START Supplied data

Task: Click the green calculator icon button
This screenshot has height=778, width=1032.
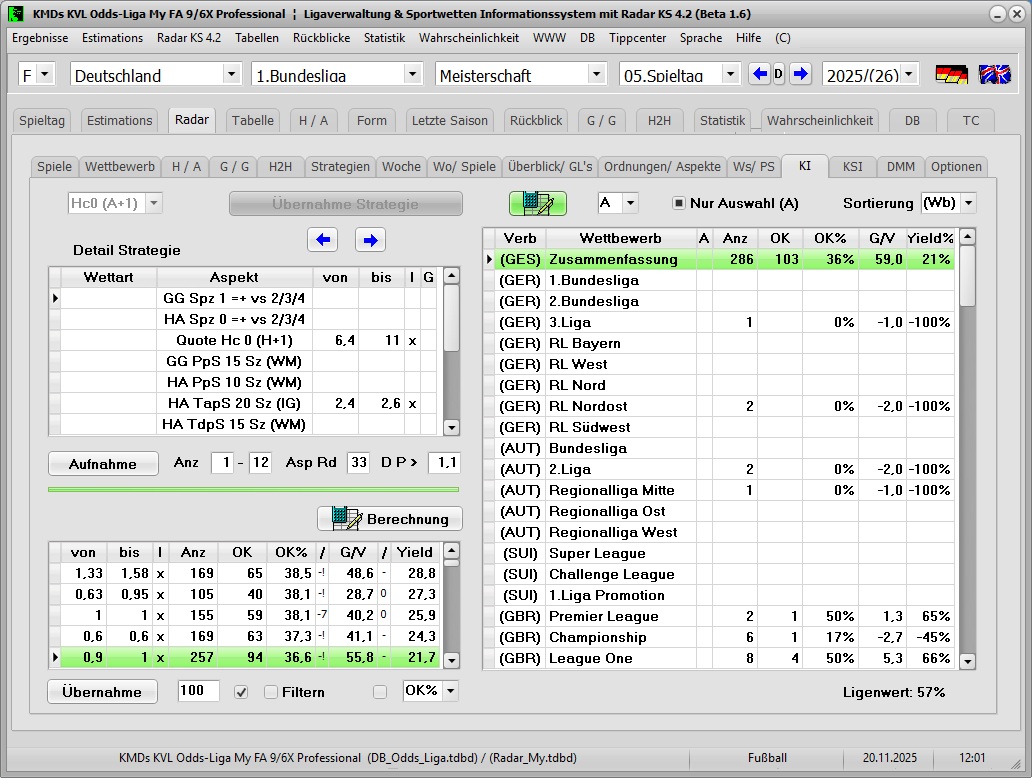Action: click(537, 203)
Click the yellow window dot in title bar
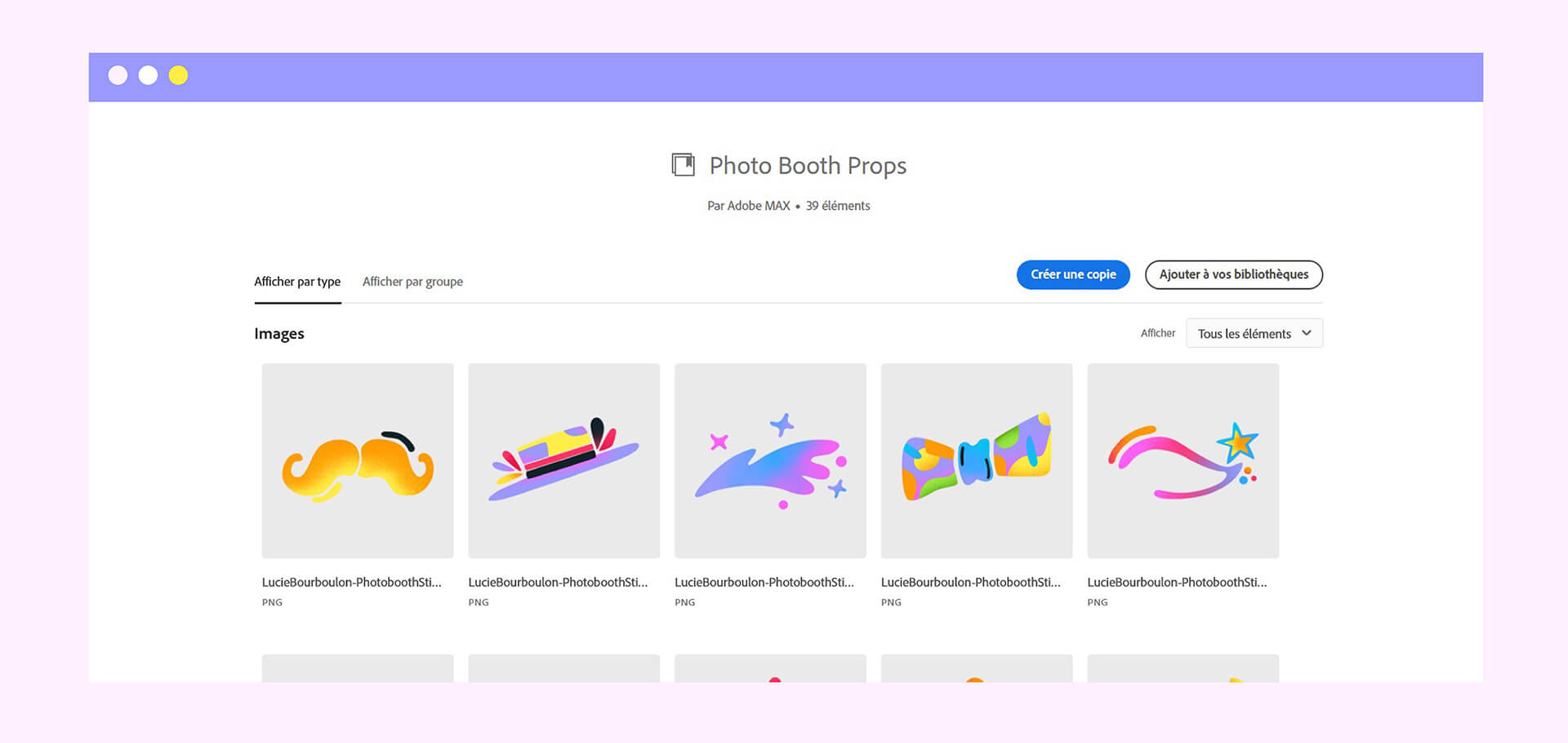Screen dimensions: 1568x743 pyautogui.click(x=178, y=76)
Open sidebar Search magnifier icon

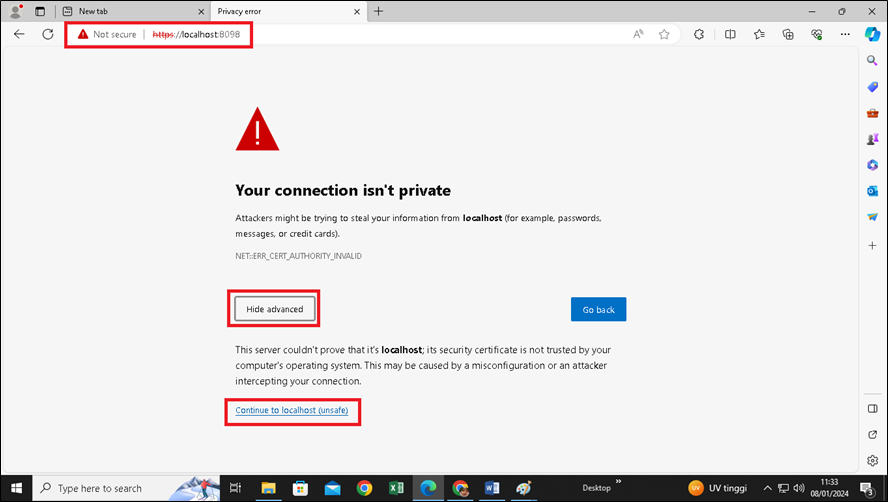click(x=872, y=61)
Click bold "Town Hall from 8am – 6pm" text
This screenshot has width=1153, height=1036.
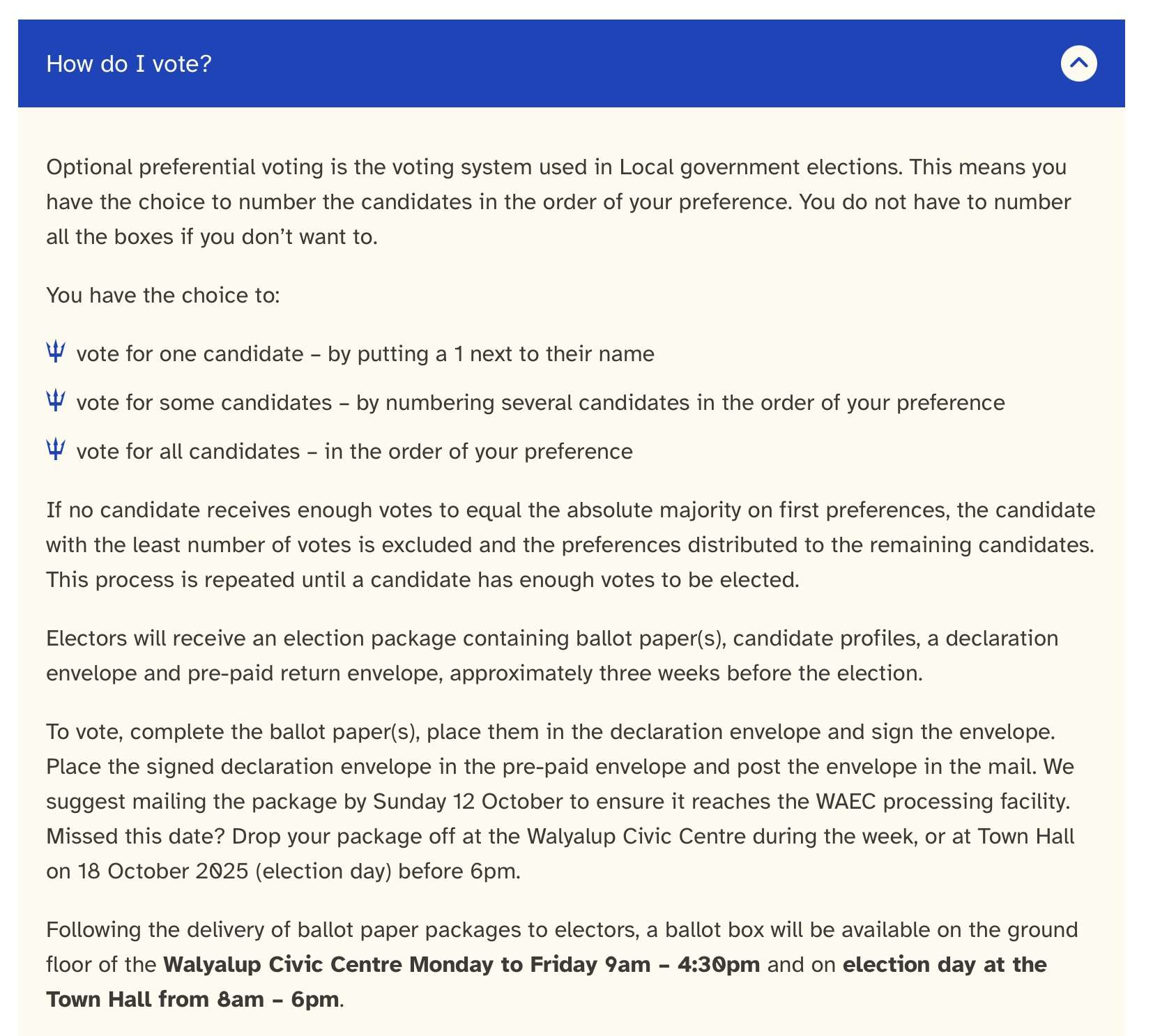point(192,1000)
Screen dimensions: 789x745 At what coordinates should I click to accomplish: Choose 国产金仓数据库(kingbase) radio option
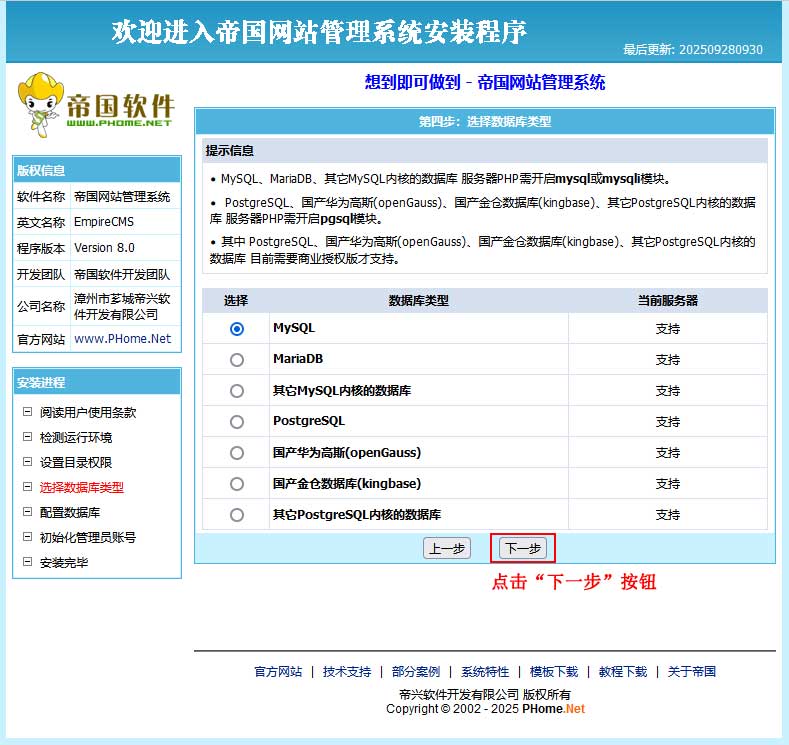237,484
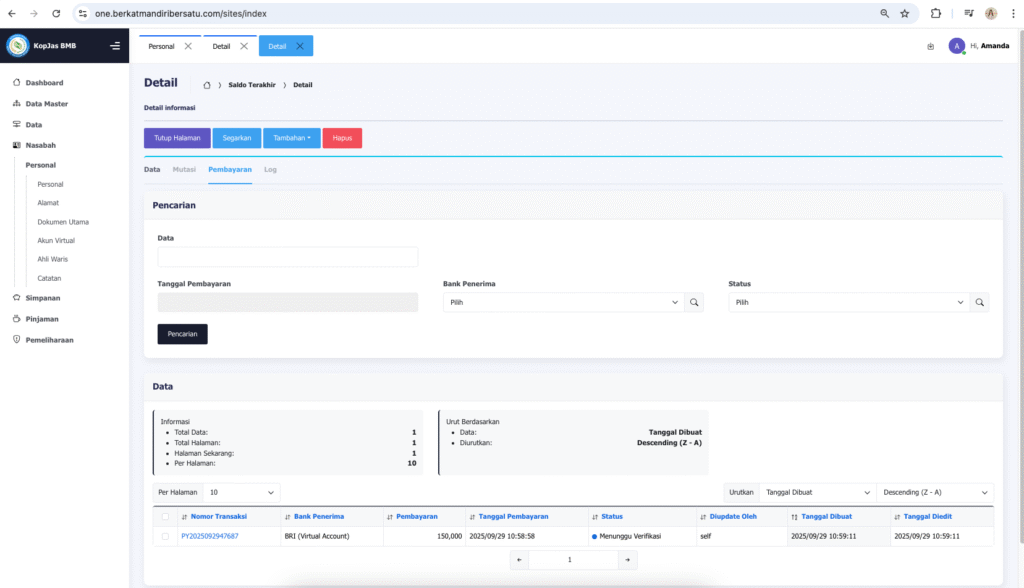Click the Data search input field
This screenshot has width=1024, height=588.
pos(287,257)
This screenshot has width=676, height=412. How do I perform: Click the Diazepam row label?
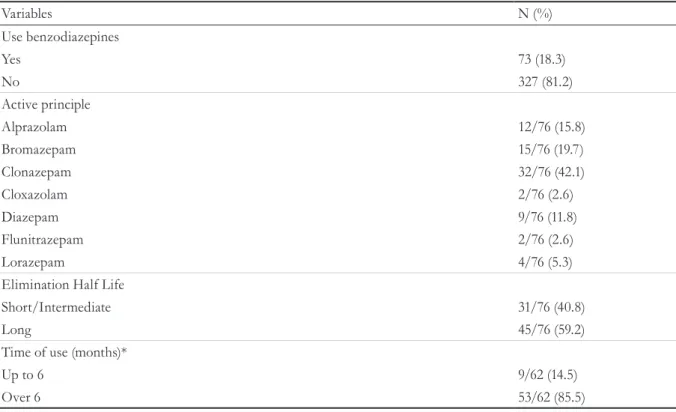pos(30,217)
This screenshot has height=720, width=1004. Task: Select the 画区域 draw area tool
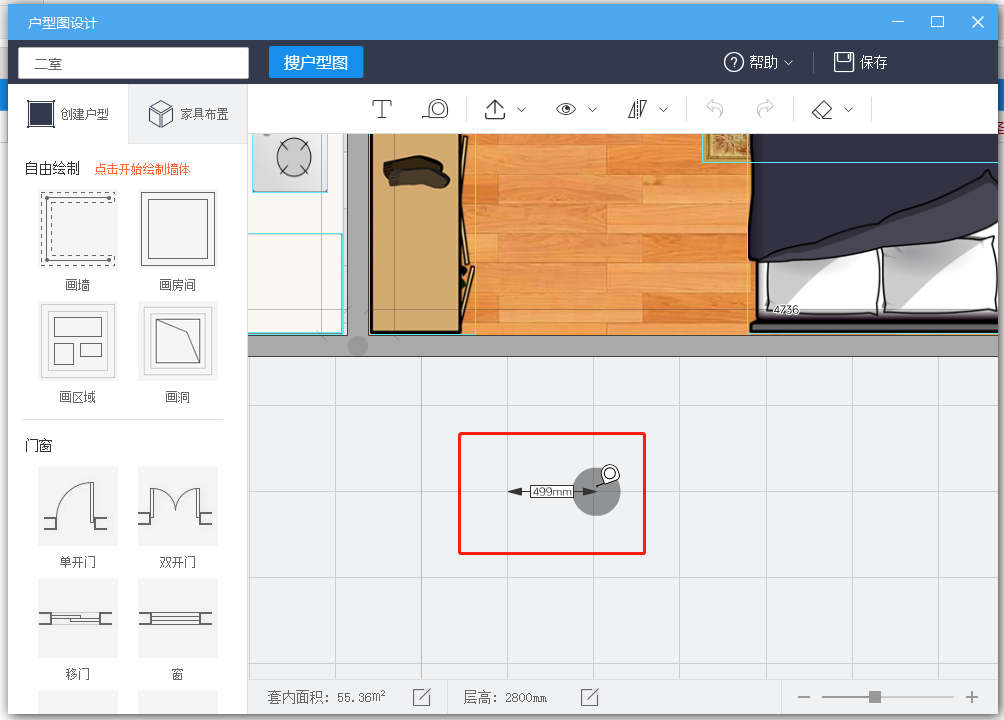78,342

END Supplied data

What you will do: Omit the pictures, then give every record back exactly as it stands.

Expected answer:
Task: Click the green calculator icon button
This screenshot has height=778, width=1032.
Action: click(537, 203)
Click the yellow window dot in title bar
Screen dimensions: 1568x743 pyautogui.click(x=178, y=76)
Open sidebar Search magnifier icon

click(x=872, y=61)
Click bold "Town Hall from 8am – 6pm" text
This screenshot has width=1153, height=1036.
point(192,1000)
Screen dimensions: 789x745 At what coordinates should I click to accomplish: Choose 国产金仓数据库(kingbase) radio option
237,484
Click the Data search input field
This screenshot has width=1024, height=588.
pos(287,257)
This screenshot has width=676, height=412. How do I perform: Click the Diazepam row label?
pos(30,217)
This screenshot has height=720, width=1004. Task: Select the 画区域 draw area tool
78,342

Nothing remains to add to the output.